(Beginning of Input records)
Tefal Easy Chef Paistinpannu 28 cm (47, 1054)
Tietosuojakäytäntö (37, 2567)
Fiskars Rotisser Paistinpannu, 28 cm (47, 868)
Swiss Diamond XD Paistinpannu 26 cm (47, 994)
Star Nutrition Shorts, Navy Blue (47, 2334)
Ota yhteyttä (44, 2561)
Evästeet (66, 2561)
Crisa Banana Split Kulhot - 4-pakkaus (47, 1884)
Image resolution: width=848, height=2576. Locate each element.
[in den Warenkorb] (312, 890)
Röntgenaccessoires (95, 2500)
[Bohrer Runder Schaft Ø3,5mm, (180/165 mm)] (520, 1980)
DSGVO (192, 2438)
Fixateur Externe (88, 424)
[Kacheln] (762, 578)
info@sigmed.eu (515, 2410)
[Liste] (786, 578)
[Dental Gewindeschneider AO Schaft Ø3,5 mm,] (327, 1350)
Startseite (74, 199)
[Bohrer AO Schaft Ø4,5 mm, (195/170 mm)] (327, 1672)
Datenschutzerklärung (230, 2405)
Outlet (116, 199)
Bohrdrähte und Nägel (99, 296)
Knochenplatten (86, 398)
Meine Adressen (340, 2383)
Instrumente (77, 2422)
(End of Input records)
Which lines in the records above contain the string "Schaft"? Copy them.

» **Reply to the exercise**
[Bohrer Runder Schaft Ø3,5mm, (180/165 mm)] (520, 1980)
[Dental Gewindeschneider AO Schaft Ø3,5 mm,] (327, 1350)
[Bohrer AO Schaft Ø4,5 mm, (195/170 mm)] (327, 1672)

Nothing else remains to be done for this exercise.